Every entry, from first to last, must be written out exactly.

BEGIN GIVEN DATA

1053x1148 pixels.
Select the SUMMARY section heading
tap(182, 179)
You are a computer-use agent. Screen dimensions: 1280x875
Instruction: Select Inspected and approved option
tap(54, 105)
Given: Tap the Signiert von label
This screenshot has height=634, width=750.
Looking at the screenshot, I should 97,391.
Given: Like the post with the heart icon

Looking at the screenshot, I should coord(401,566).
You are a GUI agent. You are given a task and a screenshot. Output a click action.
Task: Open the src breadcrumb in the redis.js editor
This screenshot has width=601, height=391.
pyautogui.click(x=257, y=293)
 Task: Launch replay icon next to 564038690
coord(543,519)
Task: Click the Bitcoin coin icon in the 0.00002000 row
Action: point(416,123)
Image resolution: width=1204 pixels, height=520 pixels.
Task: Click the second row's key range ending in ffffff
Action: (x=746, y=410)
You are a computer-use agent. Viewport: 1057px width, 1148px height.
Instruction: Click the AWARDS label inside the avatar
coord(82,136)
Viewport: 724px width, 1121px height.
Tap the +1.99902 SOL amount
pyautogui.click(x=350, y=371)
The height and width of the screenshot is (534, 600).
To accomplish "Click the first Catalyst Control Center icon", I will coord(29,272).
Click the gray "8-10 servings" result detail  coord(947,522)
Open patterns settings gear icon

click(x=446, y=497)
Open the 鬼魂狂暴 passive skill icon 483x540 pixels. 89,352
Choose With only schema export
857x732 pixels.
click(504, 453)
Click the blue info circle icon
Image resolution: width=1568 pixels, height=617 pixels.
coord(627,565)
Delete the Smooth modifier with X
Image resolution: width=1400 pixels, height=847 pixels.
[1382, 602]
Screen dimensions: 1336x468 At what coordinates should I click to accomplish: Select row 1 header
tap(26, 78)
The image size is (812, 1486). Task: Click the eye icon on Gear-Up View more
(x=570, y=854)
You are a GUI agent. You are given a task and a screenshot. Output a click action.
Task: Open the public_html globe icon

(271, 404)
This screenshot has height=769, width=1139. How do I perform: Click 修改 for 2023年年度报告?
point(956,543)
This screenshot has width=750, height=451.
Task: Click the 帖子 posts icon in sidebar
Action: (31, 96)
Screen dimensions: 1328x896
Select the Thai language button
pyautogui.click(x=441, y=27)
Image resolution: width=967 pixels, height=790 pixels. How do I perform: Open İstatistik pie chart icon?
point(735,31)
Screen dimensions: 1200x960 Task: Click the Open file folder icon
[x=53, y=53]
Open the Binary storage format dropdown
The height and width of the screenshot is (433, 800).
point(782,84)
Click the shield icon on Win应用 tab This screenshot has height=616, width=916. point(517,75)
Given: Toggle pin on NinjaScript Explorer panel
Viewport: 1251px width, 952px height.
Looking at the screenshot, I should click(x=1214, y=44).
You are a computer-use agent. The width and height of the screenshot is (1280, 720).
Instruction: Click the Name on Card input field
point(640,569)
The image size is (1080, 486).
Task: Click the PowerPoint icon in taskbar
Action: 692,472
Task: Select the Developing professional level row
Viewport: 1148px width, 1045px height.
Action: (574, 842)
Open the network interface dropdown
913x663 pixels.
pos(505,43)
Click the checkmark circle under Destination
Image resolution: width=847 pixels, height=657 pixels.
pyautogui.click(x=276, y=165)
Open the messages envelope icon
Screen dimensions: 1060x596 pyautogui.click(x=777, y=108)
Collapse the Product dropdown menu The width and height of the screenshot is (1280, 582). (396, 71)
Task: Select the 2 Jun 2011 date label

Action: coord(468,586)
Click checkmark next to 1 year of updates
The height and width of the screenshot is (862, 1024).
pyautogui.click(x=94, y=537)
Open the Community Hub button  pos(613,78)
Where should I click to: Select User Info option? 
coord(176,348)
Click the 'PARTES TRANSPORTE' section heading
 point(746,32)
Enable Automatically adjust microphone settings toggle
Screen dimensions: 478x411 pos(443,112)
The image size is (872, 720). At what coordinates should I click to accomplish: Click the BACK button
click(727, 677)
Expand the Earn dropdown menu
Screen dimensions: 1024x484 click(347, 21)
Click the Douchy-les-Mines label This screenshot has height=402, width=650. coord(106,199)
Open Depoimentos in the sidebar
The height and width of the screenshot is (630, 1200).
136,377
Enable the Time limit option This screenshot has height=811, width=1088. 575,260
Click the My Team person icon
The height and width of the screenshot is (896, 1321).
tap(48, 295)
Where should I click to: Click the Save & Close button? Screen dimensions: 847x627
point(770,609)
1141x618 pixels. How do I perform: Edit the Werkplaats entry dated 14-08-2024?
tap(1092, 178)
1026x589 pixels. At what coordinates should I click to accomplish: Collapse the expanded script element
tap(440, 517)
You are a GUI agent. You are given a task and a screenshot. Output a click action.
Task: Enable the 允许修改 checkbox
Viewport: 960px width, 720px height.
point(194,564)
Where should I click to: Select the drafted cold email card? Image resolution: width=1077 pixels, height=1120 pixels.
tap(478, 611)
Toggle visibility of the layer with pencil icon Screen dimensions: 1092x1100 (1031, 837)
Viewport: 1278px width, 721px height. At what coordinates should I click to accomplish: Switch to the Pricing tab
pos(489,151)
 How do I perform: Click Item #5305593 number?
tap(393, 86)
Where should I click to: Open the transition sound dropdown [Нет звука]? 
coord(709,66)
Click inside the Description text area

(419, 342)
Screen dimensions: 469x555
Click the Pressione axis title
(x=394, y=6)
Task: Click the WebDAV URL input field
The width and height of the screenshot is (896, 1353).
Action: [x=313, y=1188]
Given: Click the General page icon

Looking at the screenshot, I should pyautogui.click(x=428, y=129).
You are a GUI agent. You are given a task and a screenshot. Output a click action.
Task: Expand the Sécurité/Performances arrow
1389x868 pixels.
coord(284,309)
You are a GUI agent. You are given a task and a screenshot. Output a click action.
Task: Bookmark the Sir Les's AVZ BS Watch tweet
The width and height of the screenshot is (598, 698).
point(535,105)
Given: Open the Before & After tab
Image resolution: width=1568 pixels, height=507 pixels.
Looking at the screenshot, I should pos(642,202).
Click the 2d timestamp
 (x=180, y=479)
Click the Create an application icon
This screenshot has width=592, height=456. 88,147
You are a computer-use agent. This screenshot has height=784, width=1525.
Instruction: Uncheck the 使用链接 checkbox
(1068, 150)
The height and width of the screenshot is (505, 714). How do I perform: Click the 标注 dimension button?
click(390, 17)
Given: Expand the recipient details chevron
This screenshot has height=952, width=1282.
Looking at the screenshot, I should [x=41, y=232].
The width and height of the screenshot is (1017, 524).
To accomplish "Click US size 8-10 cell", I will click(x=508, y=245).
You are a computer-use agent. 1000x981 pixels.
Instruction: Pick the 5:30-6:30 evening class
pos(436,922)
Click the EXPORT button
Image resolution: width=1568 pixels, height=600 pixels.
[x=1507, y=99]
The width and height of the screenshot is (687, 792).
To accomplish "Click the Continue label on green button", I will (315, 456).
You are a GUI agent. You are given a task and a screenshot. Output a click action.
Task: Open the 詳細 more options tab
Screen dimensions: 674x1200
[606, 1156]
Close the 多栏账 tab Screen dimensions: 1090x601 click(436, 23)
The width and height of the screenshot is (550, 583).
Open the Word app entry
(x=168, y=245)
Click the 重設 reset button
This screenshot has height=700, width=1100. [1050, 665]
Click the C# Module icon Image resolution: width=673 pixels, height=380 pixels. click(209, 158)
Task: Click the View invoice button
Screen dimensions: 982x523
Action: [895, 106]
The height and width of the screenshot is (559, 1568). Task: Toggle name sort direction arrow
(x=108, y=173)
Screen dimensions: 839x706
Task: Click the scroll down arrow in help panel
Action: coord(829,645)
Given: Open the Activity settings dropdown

END GIVEN DATA

▶ [RESULT FOR THIS EXERCISE]:
1053x1148 pixels.
Select the SUMMARY section heading
tap(182, 179)
You are a computer-use agent. Screen dimensions: 1280x875
Instruction: Select Inspected and approved option
tap(54, 105)
Given: Tap the Signiert von label
This screenshot has height=634, width=750.
Looking at the screenshot, I should 97,391.
Given: Like the post with the heart icon

Looking at the screenshot, I should coord(401,566).
You are a GUI agent. You are given a task and a screenshot. Output a click action.
Task: Open the src breadcrumb in the redis.js editor
This screenshot has width=601, height=391.
pyautogui.click(x=257, y=293)
 Task: Launch replay icon next to 564038690
coord(543,519)
Task: Click the Bitcoin coin icon in the 0.00002000 row
Action: point(416,123)
Image resolution: width=1204 pixels, height=520 pixels.
Task: Click the second row's key range ending in ffffff
Action: (x=746, y=410)
You are a computer-use agent. Viewport: 1057px width, 1148px height.
Instruction: Click the AWARDS label inside the avatar
coord(82,136)
Viewport: 724px width, 1121px height.
Tap the +1.99902 SOL amount
pyautogui.click(x=350, y=371)
The height and width of the screenshot is (534, 600).
To accomplish "Click the first Catalyst Control Center icon", I will coord(29,272).
Click the gray "8-10 servings" result detail  coord(947,522)
Open patterns settings gear icon

click(x=446, y=497)
Open the 鬼魂狂暴 passive skill icon 483x540 pixels. 89,352
Choose With only schema export
857x732 pixels.
click(504, 453)
Click the blue info circle icon
Image resolution: width=1568 pixels, height=617 pixels.
coord(627,565)
Delete the Smooth modifier with X
Image resolution: width=1400 pixels, height=847 pixels.
[1382, 602]
Screen dimensions: 1336x468 At what coordinates should I click to accomplish: Select row 1 header
tap(26, 78)
The image size is (812, 1486). Task: Click the eye icon on Gear-Up View more
(x=570, y=854)
You are a GUI agent. You are given a task and a screenshot. Output a click action.
Task: Open the public_html globe icon

(271, 404)
This screenshot has height=769, width=1139. How do I perform: Click 修改 for 2023年年度报告?
point(956,543)
This screenshot has width=750, height=451.
Task: Click the 帖子 posts icon in sidebar
Action: (31, 96)
Screen dimensions: 1328x896
Select the Thai language button
pyautogui.click(x=441, y=27)
Image resolution: width=967 pixels, height=790 pixels. How do I perform: Open İstatistik pie chart icon?
point(735,31)
Screen dimensions: 1200x960 Task: Click the Open file folder icon
[x=53, y=53]
Open the Binary storage format dropdown
The height and width of the screenshot is (433, 800).
point(782,84)
Click the shield icon on Win应用 tab This screenshot has height=616, width=916. point(517,75)
Given: Toggle pin on NinjaScript Explorer panel
Viewport: 1251px width, 952px height.
Looking at the screenshot, I should click(x=1214, y=44).
You are a computer-use agent. The width and height of the screenshot is (1280, 720).
Instruction: Click the Name on Card input field
point(640,569)
The image size is (1080, 486).
Task: Click the PowerPoint icon in taskbar
Action: 692,472
Task: Select the Developing professional level row
Viewport: 1148px width, 1045px height.
Action: (574, 842)
Open the network interface dropdown
913x663 pixels.
pos(505,43)
Click the checkmark circle under Destination
Image resolution: width=847 pixels, height=657 pixels.
pyautogui.click(x=276, y=165)
Open the messages envelope icon
Screen dimensions: 1060x596 pyautogui.click(x=777, y=108)
Collapse the Product dropdown menu The width and height of the screenshot is (1280, 582). (396, 71)
Task: Select the 2 Jun 2011 date label

Action: coord(468,586)
Click checkmark next to 1 year of updates
The height and width of the screenshot is (862, 1024).
pyautogui.click(x=94, y=537)
Open the Community Hub button  pos(613,78)
Where should I click to: Select User Info option? 
coord(176,348)
Click the 'PARTES TRANSPORTE' section heading
 point(746,32)
Enable Automatically adjust microphone settings toggle
Screen dimensions: 478x411 pos(443,112)
The image size is (872, 720). At what coordinates should I click to accomplish: Click the BACK button
click(727, 677)
Expand the Earn dropdown menu
Screen dimensions: 1024x484 click(347, 21)
Click the Douchy-les-Mines label This screenshot has height=402, width=650. coord(106,199)
Open Depoimentos in the sidebar
The height and width of the screenshot is (630, 1200).
136,377
Enable the Time limit option This screenshot has height=811, width=1088. 575,260
Click the My Team person icon
The height and width of the screenshot is (896, 1321).
tap(48, 295)
Where should I click to: Click the Save & Close button? Screen dimensions: 847x627
point(770,609)
1141x618 pixels. How do I perform: Edit the Werkplaats entry dated 14-08-2024?
tap(1092, 178)
1026x589 pixels. At what coordinates should I click to accomplish: Collapse the expanded script element
tap(440, 517)
You are a GUI agent. You are given a task and a screenshot. Output a click action.
Task: Enable the 允许修改 checkbox
Viewport: 960px width, 720px height.
point(194,564)
Where should I click to: Select the drafted cold email card? Image resolution: width=1077 pixels, height=1120 pixels.
tap(478, 611)
Toggle visibility of the layer with pencil icon Screen dimensions: 1092x1100 (1031, 837)
Viewport: 1278px width, 721px height. At what coordinates should I click to accomplish: Switch to the Pricing tab
pos(489,151)
 How do I perform: Click Item #5305593 number?
tap(393, 86)
Where should I click to: Open the transition sound dropdown [Нет звука]? 
coord(709,66)
Click inside the Description text area

(419, 342)
Screen dimensions: 469x555
Click the Pressione axis title
(x=394, y=6)
Task: Click the WebDAV URL input field
The width and height of the screenshot is (896, 1353).
Action: [x=313, y=1188]
Given: Click the General page icon

Looking at the screenshot, I should pyautogui.click(x=428, y=129).
You are a GUI agent. You are given a task and a screenshot. Output a click action.
Task: Expand the Sécurité/Performances arrow
1389x868 pixels.
coord(284,309)
You are a GUI agent. You are given a task and a screenshot. Output a click action.
Task: Bookmark the Sir Les's AVZ BS Watch tweet
The width and height of the screenshot is (598, 698).
point(535,105)
Given: Open the Before & After tab
Image resolution: width=1568 pixels, height=507 pixels.
Looking at the screenshot, I should pos(642,202).
Click the 2d timestamp
 (x=180, y=479)
Click the Create an application icon
This screenshot has width=592, height=456. 88,147
You are a computer-use agent. This screenshot has height=784, width=1525.
Instruction: Uncheck the 使用链接 checkbox
(1068, 150)
The height and width of the screenshot is (505, 714). How do I perform: Click the 标注 dimension button?
click(390, 17)
Given: Expand the recipient details chevron
This screenshot has height=952, width=1282.
Looking at the screenshot, I should [x=41, y=232].
The width and height of the screenshot is (1017, 524).
To accomplish "Click US size 8-10 cell", I will click(x=508, y=245).
You are a computer-use agent. 1000x981 pixels.
Instruction: Pick the 5:30-6:30 evening class
pos(436,922)
Click the EXPORT button
Image resolution: width=1568 pixels, height=600 pixels.
[x=1507, y=99]
The width and height of the screenshot is (687, 792).
To accomplish "Click the Continue label on green button", I will (315, 456).
You are a GUI agent. You are given a task and a screenshot. Output a click action.
Task: Open the 詳細 more options tab
Screen dimensions: 674x1200
[606, 1156]
Close the 多栏账 tab Screen dimensions: 1090x601 click(436, 23)
The width and height of the screenshot is (550, 583).
Open the Word app entry
(x=168, y=245)
Click the 重設 reset button
This screenshot has height=700, width=1100. [1050, 665]
Click the C# Module icon Image resolution: width=673 pixels, height=380 pixels. click(209, 158)
Task: Click the View invoice button
Screen dimensions: 982x523
Action: [895, 106]
The height and width of the screenshot is (559, 1568). Task: Toggle name sort direction arrow
(x=108, y=173)
Screen dimensions: 839x706
Task: Click the scroll down arrow in help panel
Action: coord(829,645)
Given: Open the Activity settings dropdown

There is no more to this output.